Copy out the part of the items that opens with the line containing "Tap the SCREENED PORCH label" and closes with the line containing "(x=490, y=233)", both lines included, keeping every request as it stands. Offset each coordinate in the answers by adding 88 to it.

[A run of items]
------

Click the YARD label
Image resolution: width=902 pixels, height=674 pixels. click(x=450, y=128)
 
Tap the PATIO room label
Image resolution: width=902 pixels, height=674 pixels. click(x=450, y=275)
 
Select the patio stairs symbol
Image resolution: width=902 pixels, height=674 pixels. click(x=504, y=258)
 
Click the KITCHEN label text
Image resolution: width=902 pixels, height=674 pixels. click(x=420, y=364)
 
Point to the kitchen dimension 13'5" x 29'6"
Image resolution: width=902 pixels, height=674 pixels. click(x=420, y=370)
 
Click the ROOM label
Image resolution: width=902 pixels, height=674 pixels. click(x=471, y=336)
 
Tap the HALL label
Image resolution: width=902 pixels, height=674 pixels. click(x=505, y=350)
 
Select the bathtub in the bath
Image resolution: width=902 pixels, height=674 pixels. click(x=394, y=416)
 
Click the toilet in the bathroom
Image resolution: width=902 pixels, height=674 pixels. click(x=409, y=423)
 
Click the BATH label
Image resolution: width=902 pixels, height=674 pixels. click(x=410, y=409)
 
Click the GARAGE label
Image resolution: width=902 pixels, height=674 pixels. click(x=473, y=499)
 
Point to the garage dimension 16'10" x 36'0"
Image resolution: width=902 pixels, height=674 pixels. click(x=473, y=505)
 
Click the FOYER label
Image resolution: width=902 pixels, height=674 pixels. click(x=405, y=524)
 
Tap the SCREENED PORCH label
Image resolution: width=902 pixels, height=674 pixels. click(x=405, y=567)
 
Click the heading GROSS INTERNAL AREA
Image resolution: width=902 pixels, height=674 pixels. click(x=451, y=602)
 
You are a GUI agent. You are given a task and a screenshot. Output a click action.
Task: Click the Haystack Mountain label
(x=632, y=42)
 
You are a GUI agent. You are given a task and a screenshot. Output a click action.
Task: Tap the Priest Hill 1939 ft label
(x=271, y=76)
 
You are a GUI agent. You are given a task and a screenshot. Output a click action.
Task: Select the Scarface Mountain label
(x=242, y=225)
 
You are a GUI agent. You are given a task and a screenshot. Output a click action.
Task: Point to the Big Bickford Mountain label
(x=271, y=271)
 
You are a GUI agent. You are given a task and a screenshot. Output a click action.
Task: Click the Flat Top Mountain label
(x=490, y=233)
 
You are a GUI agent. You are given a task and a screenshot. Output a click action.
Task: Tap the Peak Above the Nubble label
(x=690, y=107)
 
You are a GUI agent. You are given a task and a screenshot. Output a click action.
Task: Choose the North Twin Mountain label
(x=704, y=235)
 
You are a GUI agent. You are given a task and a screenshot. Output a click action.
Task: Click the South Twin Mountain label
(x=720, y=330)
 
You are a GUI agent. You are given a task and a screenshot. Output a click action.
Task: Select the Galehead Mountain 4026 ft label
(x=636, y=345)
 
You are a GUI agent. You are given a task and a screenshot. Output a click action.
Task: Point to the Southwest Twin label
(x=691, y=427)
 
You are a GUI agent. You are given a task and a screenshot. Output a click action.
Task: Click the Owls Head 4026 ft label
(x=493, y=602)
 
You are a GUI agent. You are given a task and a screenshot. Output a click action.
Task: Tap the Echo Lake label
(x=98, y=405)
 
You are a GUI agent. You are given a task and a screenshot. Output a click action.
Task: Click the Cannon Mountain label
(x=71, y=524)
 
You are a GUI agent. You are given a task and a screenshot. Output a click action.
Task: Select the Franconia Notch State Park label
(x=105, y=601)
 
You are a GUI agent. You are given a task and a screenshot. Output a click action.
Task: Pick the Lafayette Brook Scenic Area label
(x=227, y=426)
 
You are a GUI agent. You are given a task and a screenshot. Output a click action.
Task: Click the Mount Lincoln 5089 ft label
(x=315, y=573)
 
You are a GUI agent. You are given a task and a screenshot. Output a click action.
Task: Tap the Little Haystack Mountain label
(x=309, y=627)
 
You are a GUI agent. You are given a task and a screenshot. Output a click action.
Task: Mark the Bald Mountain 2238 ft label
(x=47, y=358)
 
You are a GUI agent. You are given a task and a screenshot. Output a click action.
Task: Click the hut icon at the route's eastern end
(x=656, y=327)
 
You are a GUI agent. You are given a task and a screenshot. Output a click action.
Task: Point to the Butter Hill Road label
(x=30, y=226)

------

TASK ANSWER →
Tap the SCREENED PORCH label
Image resolution: width=902 pixels, height=674 pixels. click(x=493, y=655)
 
Click the heading GROSS INTERNAL AREA
Image resolution: width=902 pixels, height=674 pixels. click(x=539, y=690)
 
You are a GUI agent. You are given a task and a screenshot. Output a click action.
Task: Click the Haystack Mountain label
(x=720, y=130)
 
You are a GUI agent. You are given a task and a screenshot. Output a click action.
Task: Tap the Priest Hill 1939 ft label
(x=359, y=164)
 
You are a GUI agent. You are given a task and a screenshot. Output a click action.
Task: Select the Scarface Mountain label
(x=330, y=313)
 
You are a GUI agent. You are given a task and a screenshot. Output a click action.
Task: Point to the Big Bickford Mountain label
(x=359, y=359)
 
You are a GUI agent. You are given a task and a screenshot. Output a click action.
Task: Click the Flat Top Mountain label
(x=578, y=321)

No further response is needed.